A year ago we began this process with 18 mentors – one year later we have 117. One year ago we did not have any specifically enlisted intercessors – today we have 38. One year ago we had done one make-over project – one year later we’ve done 7 of them. One year ago we had not raised any money for the schools – today $20,000 has been given to our focus schools for their use and another $15,000 was raised for work projects requested by the principals.
So you can see that in this first full year we have made progress. As Jim Collins says in “Good to Great in the Social Sectors,” the flywheel has begun to move.
Third, we must be learners. We are crystal clear that we don’t know all that we need to know in order to faithfully achieve God’s purposes. We are developing learning communities at the citywide level and around individual schools in specific communities in the Greater Houston area. In these learning communities we are fostering the kinds of relationships where truth telling, authenticity, shared experience, and mutual support results in transformational learning. We invite you to help us learn by finding a place to contribute your time, your prayers, and your money and then regularly giving us feedback about your experience. Sign up for Faithwalking. Volunteer in one of our focus schools as a mentor or an intercessor.

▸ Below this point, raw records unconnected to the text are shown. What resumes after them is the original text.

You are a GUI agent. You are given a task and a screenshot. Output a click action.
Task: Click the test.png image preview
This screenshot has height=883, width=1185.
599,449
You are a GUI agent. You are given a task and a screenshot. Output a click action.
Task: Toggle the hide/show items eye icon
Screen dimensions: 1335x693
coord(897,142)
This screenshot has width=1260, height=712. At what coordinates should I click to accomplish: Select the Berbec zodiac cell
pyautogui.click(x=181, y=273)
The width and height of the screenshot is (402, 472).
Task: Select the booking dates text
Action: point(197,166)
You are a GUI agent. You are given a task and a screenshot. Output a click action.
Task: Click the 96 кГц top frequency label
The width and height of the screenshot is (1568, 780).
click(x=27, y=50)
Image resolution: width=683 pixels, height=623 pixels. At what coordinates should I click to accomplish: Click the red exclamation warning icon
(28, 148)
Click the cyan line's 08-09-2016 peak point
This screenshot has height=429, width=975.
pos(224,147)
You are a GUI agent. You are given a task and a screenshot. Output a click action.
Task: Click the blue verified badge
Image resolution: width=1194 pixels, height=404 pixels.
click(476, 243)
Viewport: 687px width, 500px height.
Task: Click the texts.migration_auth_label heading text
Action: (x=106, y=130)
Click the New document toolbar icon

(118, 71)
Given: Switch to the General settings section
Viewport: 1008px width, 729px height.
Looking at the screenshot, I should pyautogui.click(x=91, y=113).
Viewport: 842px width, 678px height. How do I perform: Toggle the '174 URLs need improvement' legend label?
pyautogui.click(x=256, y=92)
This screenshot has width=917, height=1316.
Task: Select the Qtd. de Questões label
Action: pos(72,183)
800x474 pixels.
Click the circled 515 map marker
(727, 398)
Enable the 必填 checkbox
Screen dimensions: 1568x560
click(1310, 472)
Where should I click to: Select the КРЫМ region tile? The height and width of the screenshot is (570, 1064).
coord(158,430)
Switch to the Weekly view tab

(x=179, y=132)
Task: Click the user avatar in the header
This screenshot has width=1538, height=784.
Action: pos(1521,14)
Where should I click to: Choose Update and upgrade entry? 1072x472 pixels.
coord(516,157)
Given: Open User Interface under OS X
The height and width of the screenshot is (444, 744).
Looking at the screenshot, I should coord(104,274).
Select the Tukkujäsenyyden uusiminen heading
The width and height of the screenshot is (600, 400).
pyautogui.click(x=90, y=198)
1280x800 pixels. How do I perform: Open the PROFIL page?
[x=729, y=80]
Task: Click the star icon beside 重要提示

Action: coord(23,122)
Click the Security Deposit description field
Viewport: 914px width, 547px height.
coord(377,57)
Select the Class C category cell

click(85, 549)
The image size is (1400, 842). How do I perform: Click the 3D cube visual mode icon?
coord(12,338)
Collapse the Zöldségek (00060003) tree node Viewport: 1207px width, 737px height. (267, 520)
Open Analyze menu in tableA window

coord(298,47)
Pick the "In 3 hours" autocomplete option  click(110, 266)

I stand before you today confident that with your support God is going to transform the schools in our city. Within ten years we will be in 135 schools who have over 13,000 mentors and intercessors who are helping lift the load along side principals and faculty and parents. School buildings will be beautiful places of learning and school leaders will have additional financial resources to fund their goals. It’s in His heart and He is able. I don’t – we don’t - fully see the way forward. But we are confident that what you are seeing and hearing today are the next steps God is calling us to and we are stepping out in faith to do that – to serve, to connect, to report, to share, to learn.
We are trusting that as we do our part, and you do yours, there is coming a day when we will collectively shout for joy as God’s renown will increase in the city because his kindness, justice and righteousness is experienced by the poorest and most vulnerable children in the city. Greater things truly are yet to come.